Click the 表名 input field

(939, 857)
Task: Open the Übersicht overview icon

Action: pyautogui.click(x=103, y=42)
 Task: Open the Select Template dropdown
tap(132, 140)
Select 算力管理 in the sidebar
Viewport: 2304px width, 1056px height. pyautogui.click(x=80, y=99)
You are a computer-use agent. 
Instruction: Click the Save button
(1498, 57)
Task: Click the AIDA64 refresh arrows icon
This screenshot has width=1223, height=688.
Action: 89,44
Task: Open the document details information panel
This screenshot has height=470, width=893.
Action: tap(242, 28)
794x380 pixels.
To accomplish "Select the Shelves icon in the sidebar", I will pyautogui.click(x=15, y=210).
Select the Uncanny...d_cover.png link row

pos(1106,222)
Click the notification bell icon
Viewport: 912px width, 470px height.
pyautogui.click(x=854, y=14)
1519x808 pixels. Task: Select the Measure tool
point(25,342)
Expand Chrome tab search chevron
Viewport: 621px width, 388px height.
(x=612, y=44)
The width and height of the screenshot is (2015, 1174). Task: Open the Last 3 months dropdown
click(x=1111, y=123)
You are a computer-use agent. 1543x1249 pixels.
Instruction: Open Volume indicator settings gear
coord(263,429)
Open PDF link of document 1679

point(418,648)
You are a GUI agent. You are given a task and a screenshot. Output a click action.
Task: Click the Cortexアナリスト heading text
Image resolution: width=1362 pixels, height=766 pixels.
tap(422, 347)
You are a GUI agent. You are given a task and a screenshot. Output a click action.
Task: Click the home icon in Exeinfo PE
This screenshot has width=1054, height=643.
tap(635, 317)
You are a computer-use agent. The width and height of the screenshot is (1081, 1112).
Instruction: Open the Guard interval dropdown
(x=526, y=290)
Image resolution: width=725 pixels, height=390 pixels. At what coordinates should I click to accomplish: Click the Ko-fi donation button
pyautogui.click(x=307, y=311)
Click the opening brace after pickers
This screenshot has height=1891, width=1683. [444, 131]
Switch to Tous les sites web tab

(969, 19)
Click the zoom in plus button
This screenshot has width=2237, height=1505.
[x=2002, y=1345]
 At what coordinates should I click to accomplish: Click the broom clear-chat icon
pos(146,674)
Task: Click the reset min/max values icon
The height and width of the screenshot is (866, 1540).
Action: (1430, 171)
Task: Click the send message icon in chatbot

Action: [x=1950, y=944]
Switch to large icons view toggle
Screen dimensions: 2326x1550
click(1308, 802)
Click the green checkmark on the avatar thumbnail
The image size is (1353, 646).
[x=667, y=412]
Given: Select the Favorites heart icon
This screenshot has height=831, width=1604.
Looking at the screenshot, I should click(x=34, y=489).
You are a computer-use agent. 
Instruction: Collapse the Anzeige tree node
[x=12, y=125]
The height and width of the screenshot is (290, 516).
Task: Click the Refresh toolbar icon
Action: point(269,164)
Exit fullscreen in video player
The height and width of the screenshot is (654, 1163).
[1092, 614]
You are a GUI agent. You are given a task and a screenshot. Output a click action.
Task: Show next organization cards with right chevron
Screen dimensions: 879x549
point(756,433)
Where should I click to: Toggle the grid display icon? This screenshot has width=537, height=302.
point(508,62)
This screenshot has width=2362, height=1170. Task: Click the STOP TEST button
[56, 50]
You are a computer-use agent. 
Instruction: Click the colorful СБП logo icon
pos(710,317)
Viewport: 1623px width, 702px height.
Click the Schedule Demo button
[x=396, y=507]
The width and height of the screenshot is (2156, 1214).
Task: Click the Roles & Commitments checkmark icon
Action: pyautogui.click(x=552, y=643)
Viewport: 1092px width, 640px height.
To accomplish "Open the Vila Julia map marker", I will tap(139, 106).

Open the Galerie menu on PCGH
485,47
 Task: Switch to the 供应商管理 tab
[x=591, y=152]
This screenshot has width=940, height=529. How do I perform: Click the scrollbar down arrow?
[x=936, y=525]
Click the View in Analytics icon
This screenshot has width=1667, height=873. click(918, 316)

→ Task instructions
The full listing above should be reproduced exactly.

→ Answer to this exercise
Click the 表名 input field

(939, 857)
Task: Open the Übersicht overview icon

Action: pyautogui.click(x=103, y=42)
 Task: Open the Select Template dropdown
tap(132, 140)
Select 算力管理 in the sidebar
Viewport: 2304px width, 1056px height. pyautogui.click(x=80, y=99)
You are a computer-use agent. 
Instruction: Click the Save button
(1498, 57)
Task: Click the AIDA64 refresh arrows icon
This screenshot has width=1223, height=688.
Action: 89,44
Task: Open the document details information panel
This screenshot has height=470, width=893.
Action: tap(242, 28)
794x380 pixels.
To accomplish "Select the Shelves icon in the sidebar", I will pyautogui.click(x=15, y=210).
Select the Uncanny...d_cover.png link row

pos(1106,222)
Click the notification bell icon
Viewport: 912px width, 470px height.
pyautogui.click(x=854, y=14)
1519x808 pixels. Task: Select the Measure tool
point(25,342)
Expand Chrome tab search chevron
Viewport: 621px width, 388px height.
(x=612, y=44)
The width and height of the screenshot is (2015, 1174). Task: Open the Last 3 months dropdown
click(x=1111, y=123)
You are a computer-use agent. 1543x1249 pixels.
Instruction: Open Volume indicator settings gear
coord(263,429)
Open PDF link of document 1679

point(418,648)
You are a GUI agent. You are given a task and a screenshot. Output a click action.
Task: Click the Cortexアナリスト heading text
Image resolution: width=1362 pixels, height=766 pixels.
tap(422, 347)
You are a GUI agent. You are given a task and a screenshot. Output a click action.
Task: Click the home icon in Exeinfo PE
This screenshot has width=1054, height=643.
tap(635, 317)
You are a computer-use agent. The width and height of the screenshot is (1081, 1112).
Instruction: Open the Guard interval dropdown
(x=526, y=290)
Image resolution: width=725 pixels, height=390 pixels. At what coordinates should I click to accomplish: Click the Ko-fi donation button
pyautogui.click(x=307, y=311)
Click the opening brace after pickers
This screenshot has height=1891, width=1683. [444, 131]
Switch to Tous les sites web tab

(969, 19)
Click the zoom in plus button
This screenshot has width=2237, height=1505.
[x=2002, y=1345]
 At what coordinates should I click to accomplish: Click the broom clear-chat icon
pos(146,674)
Task: Click the reset min/max values icon
The height and width of the screenshot is (866, 1540).
Action: (1430, 171)
Task: Click the send message icon in chatbot

Action: [x=1950, y=944]
Switch to large icons view toggle
Screen dimensions: 2326x1550
click(1308, 802)
Click the green checkmark on the avatar thumbnail
The image size is (1353, 646).
[x=667, y=412]
Given: Select the Favorites heart icon
This screenshot has height=831, width=1604.
Looking at the screenshot, I should click(x=34, y=489).
You are a computer-use agent. 
Instruction: Collapse the Anzeige tree node
[x=12, y=125]
The height and width of the screenshot is (290, 516).
Task: Click the Refresh toolbar icon
Action: point(269,164)
Exit fullscreen in video player
The height and width of the screenshot is (654, 1163).
[1092, 614]
You are a GUI agent. You are given a task and a screenshot. Output a click action.
Task: Show next organization cards with right chevron
Screen dimensions: 879x549
point(756,433)
Where should I click to: Toggle the grid display icon? This screenshot has width=537, height=302.
point(508,62)
This screenshot has width=2362, height=1170. Task: Click the STOP TEST button
[56, 50]
You are a computer-use agent. 
Instruction: Click the colorful СБП logo icon
pos(710,317)
Viewport: 1623px width, 702px height.
Click the Schedule Demo button
[x=396, y=507]
The width and height of the screenshot is (2156, 1214).
Task: Click the Roles & Commitments checkmark icon
Action: pyautogui.click(x=552, y=643)
Viewport: 1092px width, 640px height.
To accomplish "Open the Vila Julia map marker", I will tap(139, 106).

Open the Galerie menu on PCGH
485,47
 Task: Switch to the 供应商管理 tab
[x=591, y=152]
This screenshot has width=940, height=529. How do I perform: Click the scrollbar down arrow?
[x=936, y=525]
Click the View in Analytics icon
This screenshot has width=1667, height=873. click(918, 316)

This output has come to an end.